BRIEF |
Could you rewrite the records between the lines holding "This screenshot has width=1119, height=844." and "pos(32,179)", inclusive, keeping the requests as they are but offsetting every coordinate in the answers by 110?

[Lines of data]
>> START
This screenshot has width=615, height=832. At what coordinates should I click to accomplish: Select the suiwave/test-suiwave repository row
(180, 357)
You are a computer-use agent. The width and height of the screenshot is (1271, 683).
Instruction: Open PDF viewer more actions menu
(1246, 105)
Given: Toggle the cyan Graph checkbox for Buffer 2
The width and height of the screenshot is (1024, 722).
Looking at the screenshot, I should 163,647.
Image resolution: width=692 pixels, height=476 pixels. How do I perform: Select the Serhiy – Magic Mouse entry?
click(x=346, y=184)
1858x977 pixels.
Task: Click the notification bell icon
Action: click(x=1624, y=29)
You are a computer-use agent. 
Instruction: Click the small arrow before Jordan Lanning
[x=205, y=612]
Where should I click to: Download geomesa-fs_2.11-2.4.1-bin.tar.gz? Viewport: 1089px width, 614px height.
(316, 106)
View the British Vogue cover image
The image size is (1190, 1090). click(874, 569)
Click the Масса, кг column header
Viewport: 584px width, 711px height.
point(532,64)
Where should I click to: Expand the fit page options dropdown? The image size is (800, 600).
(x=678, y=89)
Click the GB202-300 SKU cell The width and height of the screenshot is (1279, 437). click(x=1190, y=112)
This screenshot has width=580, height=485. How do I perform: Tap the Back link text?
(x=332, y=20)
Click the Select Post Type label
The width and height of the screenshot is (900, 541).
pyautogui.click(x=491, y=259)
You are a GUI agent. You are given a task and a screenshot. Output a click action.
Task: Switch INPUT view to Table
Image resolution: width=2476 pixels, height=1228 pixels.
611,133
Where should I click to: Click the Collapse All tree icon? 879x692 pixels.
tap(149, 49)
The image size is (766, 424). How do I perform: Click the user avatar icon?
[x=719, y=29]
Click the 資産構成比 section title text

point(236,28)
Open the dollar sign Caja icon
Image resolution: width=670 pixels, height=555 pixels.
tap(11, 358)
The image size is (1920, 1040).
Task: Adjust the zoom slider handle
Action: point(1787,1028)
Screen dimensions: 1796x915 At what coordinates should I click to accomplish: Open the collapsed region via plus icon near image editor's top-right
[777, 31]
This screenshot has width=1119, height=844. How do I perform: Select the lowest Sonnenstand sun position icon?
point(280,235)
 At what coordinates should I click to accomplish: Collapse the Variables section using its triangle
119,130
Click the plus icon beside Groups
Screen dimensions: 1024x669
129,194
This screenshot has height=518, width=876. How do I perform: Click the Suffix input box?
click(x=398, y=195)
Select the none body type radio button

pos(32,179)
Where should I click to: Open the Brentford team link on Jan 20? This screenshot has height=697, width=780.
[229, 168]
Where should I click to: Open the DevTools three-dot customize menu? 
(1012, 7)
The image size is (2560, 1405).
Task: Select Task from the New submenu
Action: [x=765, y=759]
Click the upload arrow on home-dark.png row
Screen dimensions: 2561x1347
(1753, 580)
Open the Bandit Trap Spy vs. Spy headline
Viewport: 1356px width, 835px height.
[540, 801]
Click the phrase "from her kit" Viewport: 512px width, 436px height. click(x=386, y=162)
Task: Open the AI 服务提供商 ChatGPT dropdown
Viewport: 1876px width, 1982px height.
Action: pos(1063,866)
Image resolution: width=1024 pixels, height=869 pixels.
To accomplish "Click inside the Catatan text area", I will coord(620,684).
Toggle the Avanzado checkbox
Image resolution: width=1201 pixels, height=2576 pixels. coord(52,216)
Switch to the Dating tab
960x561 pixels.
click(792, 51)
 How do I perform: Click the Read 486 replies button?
>> END
WORKED ANSWER |
This screenshot has width=1119, height=844. How do I perform: Select the lowest Sonnenstand sun position icon?
point(390,345)
 At what coordinates should I click to accomplish: Collapse the Variables section using its triangle
229,240
Click the plus icon beside Groups
Screen dimensions: 1024x669
239,304
This screenshot has height=518, width=876. How do I perform: Click the Suffix input box?
click(x=508, y=305)
Select the none body type radio button

pos(142,289)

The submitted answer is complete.